Stories like this make me so happy to share my name with other fabulous Natalies and Natalias. (Natalie is the English and French version of Natalia, a name that occurs in many languages, so as far as I’m concerned, they’re basically the same name.)
A little bit of background: after Crimea became a part of the Russian Federation, President Putin appointed a young blonde lawyer named Natalia Poklonskaya to be Prosecutor General in Crimea. She became a bit of an internet meme (yes, the whole thing was as weird as it sounds—people were posting artwork of her as an anime character and no, I do not know why) and that’s how I first heard of her. I harbored vague positive feelings towards her, since I know she and I share a few opinions about recent events in Ukraine.
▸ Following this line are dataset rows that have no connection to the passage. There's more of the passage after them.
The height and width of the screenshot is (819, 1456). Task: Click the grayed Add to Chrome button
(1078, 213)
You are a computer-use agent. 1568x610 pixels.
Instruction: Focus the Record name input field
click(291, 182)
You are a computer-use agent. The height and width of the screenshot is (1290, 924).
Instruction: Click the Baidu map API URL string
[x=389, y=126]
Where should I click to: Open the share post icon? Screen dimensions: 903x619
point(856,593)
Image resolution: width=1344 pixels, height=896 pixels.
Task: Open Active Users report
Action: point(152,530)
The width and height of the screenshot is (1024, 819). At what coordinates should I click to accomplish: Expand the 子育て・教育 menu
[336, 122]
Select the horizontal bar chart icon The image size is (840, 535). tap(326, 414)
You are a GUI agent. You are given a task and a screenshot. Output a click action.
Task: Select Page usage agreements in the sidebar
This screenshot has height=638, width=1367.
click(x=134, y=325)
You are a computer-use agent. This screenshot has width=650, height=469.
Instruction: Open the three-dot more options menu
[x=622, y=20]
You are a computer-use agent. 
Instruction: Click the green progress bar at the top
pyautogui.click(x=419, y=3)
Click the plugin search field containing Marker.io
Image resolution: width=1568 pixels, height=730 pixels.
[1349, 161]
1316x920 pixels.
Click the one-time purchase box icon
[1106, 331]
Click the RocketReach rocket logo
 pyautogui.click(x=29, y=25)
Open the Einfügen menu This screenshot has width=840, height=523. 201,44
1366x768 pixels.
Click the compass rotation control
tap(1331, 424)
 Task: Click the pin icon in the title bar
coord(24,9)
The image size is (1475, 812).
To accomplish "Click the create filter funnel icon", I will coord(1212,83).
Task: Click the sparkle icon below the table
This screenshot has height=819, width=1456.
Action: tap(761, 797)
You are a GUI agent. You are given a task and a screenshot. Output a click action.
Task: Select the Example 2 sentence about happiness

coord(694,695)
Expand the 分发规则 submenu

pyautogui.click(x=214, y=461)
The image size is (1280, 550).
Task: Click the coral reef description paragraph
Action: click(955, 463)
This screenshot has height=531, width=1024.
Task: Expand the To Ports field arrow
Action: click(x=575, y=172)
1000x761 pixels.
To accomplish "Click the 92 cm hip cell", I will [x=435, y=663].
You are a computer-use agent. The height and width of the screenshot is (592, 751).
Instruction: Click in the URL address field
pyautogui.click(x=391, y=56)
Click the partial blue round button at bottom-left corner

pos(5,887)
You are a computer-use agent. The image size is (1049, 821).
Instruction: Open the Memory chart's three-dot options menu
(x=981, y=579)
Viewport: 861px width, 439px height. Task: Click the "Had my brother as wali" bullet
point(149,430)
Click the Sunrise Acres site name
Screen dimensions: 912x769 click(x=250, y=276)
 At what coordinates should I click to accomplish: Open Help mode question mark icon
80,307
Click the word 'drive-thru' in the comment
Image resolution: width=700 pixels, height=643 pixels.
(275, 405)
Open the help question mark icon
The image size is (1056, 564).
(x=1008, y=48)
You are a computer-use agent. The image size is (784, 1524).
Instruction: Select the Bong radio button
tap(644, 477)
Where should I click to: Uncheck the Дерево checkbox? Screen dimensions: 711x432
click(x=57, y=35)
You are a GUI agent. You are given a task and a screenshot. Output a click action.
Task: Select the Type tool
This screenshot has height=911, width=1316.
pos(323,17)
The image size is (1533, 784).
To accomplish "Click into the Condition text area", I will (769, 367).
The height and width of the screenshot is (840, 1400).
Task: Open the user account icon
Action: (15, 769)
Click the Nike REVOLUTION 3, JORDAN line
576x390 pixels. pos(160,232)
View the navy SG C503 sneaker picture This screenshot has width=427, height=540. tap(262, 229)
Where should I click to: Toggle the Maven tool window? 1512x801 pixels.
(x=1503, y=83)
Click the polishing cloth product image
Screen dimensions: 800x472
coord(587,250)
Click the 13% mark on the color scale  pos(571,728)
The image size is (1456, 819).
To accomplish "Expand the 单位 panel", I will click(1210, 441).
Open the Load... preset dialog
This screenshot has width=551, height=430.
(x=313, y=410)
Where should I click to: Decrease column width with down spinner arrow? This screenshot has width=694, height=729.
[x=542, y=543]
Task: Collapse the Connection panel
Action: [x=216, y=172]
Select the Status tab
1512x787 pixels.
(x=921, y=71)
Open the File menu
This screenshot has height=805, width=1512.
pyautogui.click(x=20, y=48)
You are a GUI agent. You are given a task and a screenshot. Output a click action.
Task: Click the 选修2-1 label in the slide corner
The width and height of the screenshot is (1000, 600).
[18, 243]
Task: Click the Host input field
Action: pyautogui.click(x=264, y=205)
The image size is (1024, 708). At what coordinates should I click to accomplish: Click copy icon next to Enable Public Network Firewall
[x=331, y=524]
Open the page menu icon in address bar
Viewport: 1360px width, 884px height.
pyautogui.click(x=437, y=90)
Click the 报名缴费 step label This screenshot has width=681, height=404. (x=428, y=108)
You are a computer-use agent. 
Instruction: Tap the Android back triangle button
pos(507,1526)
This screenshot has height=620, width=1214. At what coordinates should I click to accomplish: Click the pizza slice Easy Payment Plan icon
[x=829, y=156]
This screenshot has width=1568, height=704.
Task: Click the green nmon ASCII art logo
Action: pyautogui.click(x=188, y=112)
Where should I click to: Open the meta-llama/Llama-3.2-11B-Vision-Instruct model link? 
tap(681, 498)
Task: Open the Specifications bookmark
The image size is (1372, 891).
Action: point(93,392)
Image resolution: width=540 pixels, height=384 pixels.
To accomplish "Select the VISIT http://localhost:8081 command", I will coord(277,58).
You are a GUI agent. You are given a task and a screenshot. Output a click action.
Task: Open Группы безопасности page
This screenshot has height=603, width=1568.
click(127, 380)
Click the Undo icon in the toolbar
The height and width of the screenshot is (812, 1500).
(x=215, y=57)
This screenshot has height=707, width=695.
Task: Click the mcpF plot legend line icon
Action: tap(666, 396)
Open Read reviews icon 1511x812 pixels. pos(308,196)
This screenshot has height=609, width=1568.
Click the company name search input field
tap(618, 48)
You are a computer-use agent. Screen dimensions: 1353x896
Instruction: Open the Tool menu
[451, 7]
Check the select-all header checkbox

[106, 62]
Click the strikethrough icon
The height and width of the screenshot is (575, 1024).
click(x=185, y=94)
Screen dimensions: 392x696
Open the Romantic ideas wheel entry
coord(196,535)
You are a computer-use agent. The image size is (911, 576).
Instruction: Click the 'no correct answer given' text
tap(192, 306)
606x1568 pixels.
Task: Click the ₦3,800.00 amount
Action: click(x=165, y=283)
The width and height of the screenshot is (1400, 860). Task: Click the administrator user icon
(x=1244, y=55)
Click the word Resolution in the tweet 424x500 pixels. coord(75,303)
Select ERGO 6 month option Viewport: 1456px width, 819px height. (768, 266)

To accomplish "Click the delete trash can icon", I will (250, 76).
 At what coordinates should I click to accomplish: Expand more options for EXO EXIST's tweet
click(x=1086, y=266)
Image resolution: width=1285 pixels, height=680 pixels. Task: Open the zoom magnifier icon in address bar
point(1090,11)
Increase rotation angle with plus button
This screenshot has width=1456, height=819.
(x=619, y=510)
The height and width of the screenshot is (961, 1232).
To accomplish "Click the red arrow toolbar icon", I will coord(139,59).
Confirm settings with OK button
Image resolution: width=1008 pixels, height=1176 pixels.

Then I saw the story I linked above and I’ve decided I definitely like this woman.
On January 1st, the Russian media televised Crimean prosecutor Natalia Poklonskaya New Year’s greeting to residents of the Crimea. Filmed in her office which included a Christmas tree, it was a framed photograph on Poklonskaya’s desk that caught the attention of most viewers. Traditionally, all government officials host a portrait of the current president of the Russian Federation. Prominently positioned on Poklonskaya’s desk, however, was a framed photograph of Nicholas II.
During her address, Poklonskaya reflected on events during the past year in which she noted “Crimea’s historic return to Holy Russia,” and went on to say, “there is no sacrifice that I would not perform to save Russia” – quoting the last emperor.
In case you doubt that someone would put a photo of Nicholas II on her desk, here’s photographic proof, also from the aforementioned article.
Can it be, my friends? Is Crimea’s latest Prosecutor General actually a Russian monarchist? If so, I approve immensely, being a bit of the monarchist bent myself.
Though I must say, if one is a monarchist in Russia, one ought to celebrate Christmas as the main holiday, as was done in the imperial times, and not the forced New Year as the Soviets did!